Nietzsche escreveu «Porque é que, na maior parte das vezes, os homens na vida quotidiana dizem a verdade? Certamente, não porque um deus proibiu de mentir, mas sim porque é mais cómodo, pois a mentira exige invenção, dissimulação e memória».

É talvez por isso que um bom mentiroso inicia a mentira com uma percentagem de verdade, dá-lhe um corpo da mais pura mentira, terminando com outra percentagem de verdade. O poeta algarvio, António Aleixo, explica: «Para a mentira ser segura e atingir profundidade tem de trazer à mistura qualquer coisa de verdade». O famoso livro das mentiras de Aleister Crowley, contém um único pensamento, em si mesmo, falso, sendo as suas falsificações relativamente verdadeiras. Ao filósofo grego Eubulides é atribuída a seguinte versão: «Um homem diz que está a mentir. O que ele diz é verdade ou mentira?».

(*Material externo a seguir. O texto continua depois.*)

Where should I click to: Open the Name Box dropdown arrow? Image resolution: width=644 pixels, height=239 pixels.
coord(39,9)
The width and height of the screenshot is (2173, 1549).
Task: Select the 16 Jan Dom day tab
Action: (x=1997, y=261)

Seis séculos antes de Cristo, Epiménides tornou-se o pai da mentira: «Os minoanos (seguidores da civilização Minóica, de que o filósofo descendia) são sempre mentirosos». No século XIX é-nos apresentado, pela mão de Carlo Collodi, o boneco mais mentiroso da história: Pinóquio, que quando mentia, o nariz crescia tanto que quase não conseguia entrar na casa do seu criador, o relojoeiro Gepeto, o que motivou o aparecimento de outros tantos Pinóquios: O sítio do Pica-Pau Amarelo, as aventuras de Buratino e até na história do Shrek aparece este histórico aldrabão, sem esquecer grandes realizações cinematográficas como “O Mentiroso” e “O Grande Mentiroso”, chegando-se facilmente à conclusão de que a mentira é uma das armas mais utilizadas na sociedade atual. Dizer uma coisa de manhã, à tarde outra e à noite o contrário do dito matinal é mais do que o prato do dia. A mentira surge assim como uma forma normal, é bem tolerada, alimentando pequenas/grandes/enormes questões.

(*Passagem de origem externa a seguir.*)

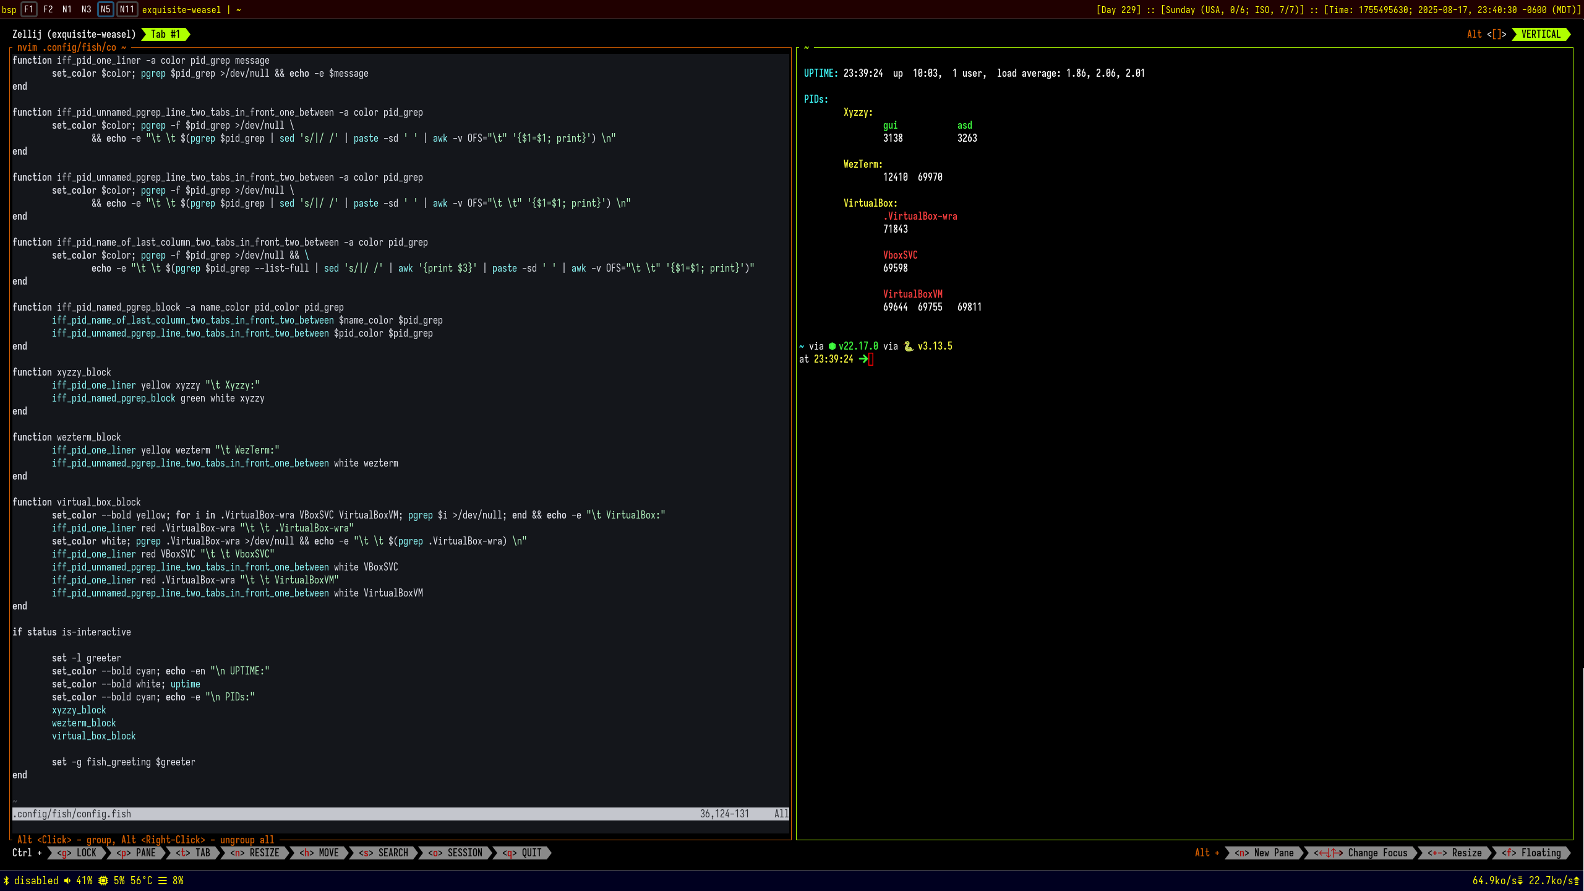1584x891 pixels.
Task: Select Zellij Tab #1
Action: [x=165, y=34]
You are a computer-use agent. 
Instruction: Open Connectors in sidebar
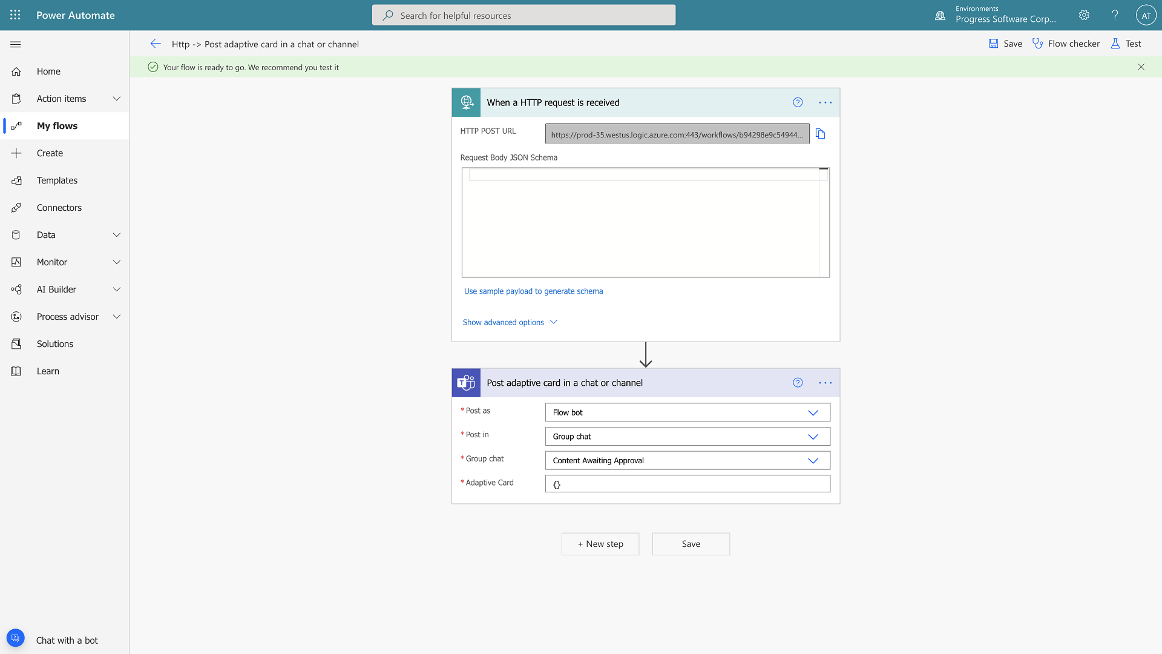click(59, 208)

O mentiroso promete mesmo sabendo que não pode cumprir, acobardando-se com medo do seu passado, maquilhando o presente, receando o que o futuro possa aportar. As personagens que utilizam a mentira são muitas. Provêm de todas as classes, religiões, empresas e mundo do trabalho, chegando-se, embora com extrema dificuldade, à classe política.

Exemplificando: O Paulo mente ao Portas, o Nuno mente ao Crato, o Miguel mente ao Macedo, a Maria Luís mente à Albuquerque, o Pedro mente ao Passos e este, por sua vez, mente a todos os “Coelhinhos”. Neste albergue do caranguejo laranja nem o grilo falante escapa. O diretor come fogo é mentiroso, o Polichinelo e o Arlequim também, o raposo, o cão medoro, os rouba-pepinos e os BES, leia-se, banqueiros enganadores sicilianos, são mesmo uns aldrabões. A fada madrinha, que até tem nome de homem, é a grande culpada, pois vai fazendo de nós príncipes com orelhas de burro e, tal como na história de José Régio, até as orelhas ficarem normais e irem ao lugar vai demorar e é mesmo uma grande chatice.

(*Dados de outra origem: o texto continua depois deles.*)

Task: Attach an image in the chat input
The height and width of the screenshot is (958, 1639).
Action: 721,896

As polícias de investigação têm aparelhos e técnicas para identificar os mentirosos: o polígrafo, que funciona à base da pulsação, da pressão arterial, do movimento dos olhos, dos níveis da voz, do gesto e até da linguagem corpórea, coisas de difícil deteção nos políticos e banqueiros.

Neste triste espetáculo o melhor é chamar o enfarruscado Lúcifer para que transforme o enganador mentiroso no verdadeiro Pinóquio. Para que lhe caia definitivamente a dentuça. Para que não continue a aplicar o discurso do Alberto Pimenta, sabem aquele do grande e pequeno filho da puta, demonstrando de uma vez por todas que o rei vai nu e, finalmente, perceber-se que nesta aldrabice, que presentemente vivemos, jamais uma mentira repetida milhares e milhentas vezes se transformará em verdade. E isto há-de ser tão certo como a mistura da água e do azeite. É só mesmo dar-lhe tempo, aplicando-se aqui a sabedoria popular do “ atrás de tempo, tempo vem”.